First, it was really hard to narrow this down to fifty “literary pillars,” for myself as a writer. I had to cut many good and influential books. Those I chose to cut I did so because when I thought about what I would say if someone asked me why that book was important to me as a writer, I thought my answer would be pretty nebulous. I don’t know why those books were important, really; they just were. So here I’ve gathered books that I feel I can provide an intelligent response to questions about why they were important. I’m probably missing a good number of important books, too—those that aren’t on my bookshelves at home because I borrowed them from friends, professors, or libraries, or they’re not coming to mind at the moment. Anyway, I feel safe enough, at least for this post, to explain why these fifty books were and are important to me as a writer. I’ve divided them up by genre:
Fiction

  1. On the Road, Jack Kerouac: I read this as a freshman in college and it was the book that made me decide I was going to be a writer. I had some pretty romantic ideals about my own group of friends and when I saw that someone else had written about his friends, and it was a great read, I figured I could do the same thing, since Sal and his buddies reminded me of me and mine.
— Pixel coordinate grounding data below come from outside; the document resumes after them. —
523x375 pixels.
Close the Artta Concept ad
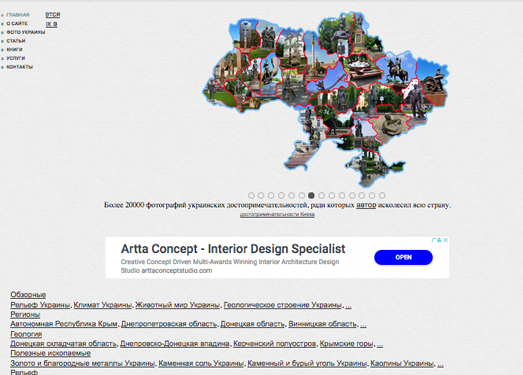coord(446,240)
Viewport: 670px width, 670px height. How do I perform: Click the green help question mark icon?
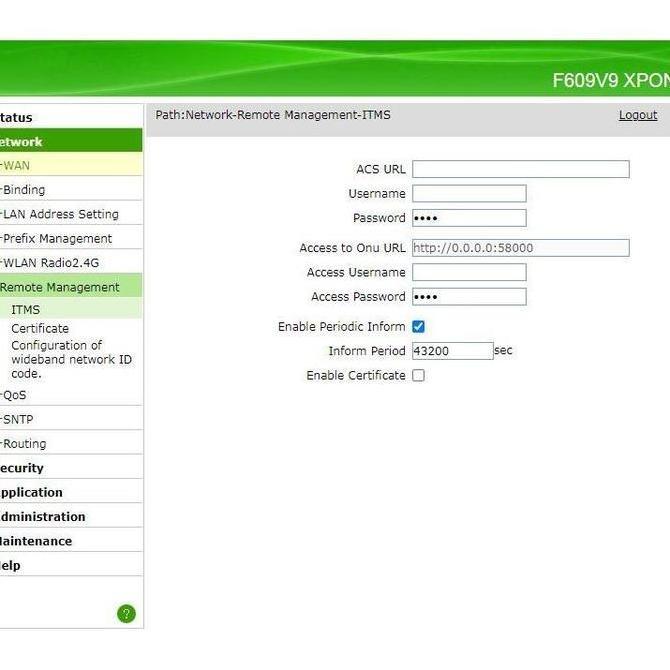[126, 614]
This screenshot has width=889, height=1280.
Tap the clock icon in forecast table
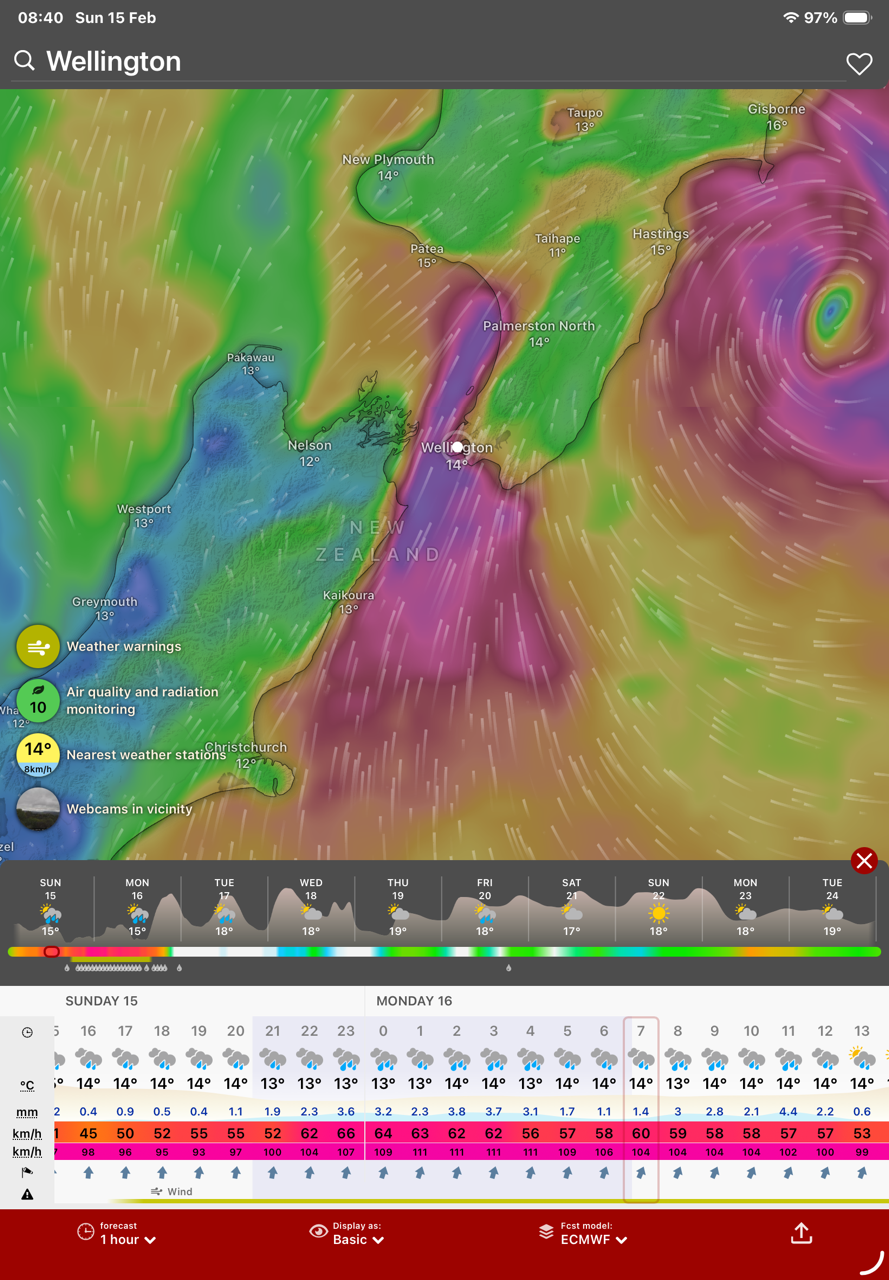(x=27, y=1032)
  2. The Sound and the Fury, William Faulkner: This was one of those books I was told I was supposed to read in college and when I first tried to I didn’t understand it and I couldn’t even get past Benjy’s section. Later, though, I read it again and something clicked and it was all very clear, and all very brilliant. The direct relation of images, events, and ideas to the reader, without much narratorial intervention, was hugely influential.
  3. War and Peace, Leo Tolstoy: Another book everyone says you should read. I did and once I got in I didn’t want to get out. What’s amazing is how rich Tolstoy’s characters are and how your allegiances shift throughout the novel. One minute you’re thinking that Prince Andrei’s a total dick, and 200 pages later you’re in love with him.
  4. Moby-Dick, Herman Melville: I didn’t order these in any specific way and only wrote them down as they came to me and I could probably have a whole section of books that are about here’s what you can do with fiction that you never thought you could do until you read this. Moby-Dick is up there as one of my favorite novels. It’s formally crazy, incorporating multiple genres. It’s a prose poem, a really long one.
  5. Collected Stories, Flannery O’Connor: Really, if you want to learn how to write a short story you ought to just read everything that Flannery O’Connor ever wrote.
  6. Ray, Barry Hannah: Another whoa you can do that? book. Ray is downright fun. The shifts from the somewhat realistic setting of the majority of the novella into the Civil War scenes are particularly magical.
  7. Blood Meridian, Cormac McCarthy: I really love westerns, although I haven’t read many of them. But this is a western I can read and re-read. As with all McCarthy, I’m overcome with love for his use of language. His sentences somersault around with lovely details and rich music, even when he’s describing Native American babies’ heads being smashed against boulders. This book was important to my own novels, which I would say are westerns, those that are set at The Lake.
  8. Suttree, Cormac McCarthy: Here’s a great novel about . . . nothing. It’s like a proto-Seinfeld, but at the same time funnier and more serious. The amazing thing McCarthy pulls off with this plotless novel is how as a reader you feel like things are going to happen continuously, like you’re moving from one place to another, but nothing does happen, and you never get anywhere. But at the novel’s end you feel oddly satisfied with what you’ve read. I don’t know how he did that.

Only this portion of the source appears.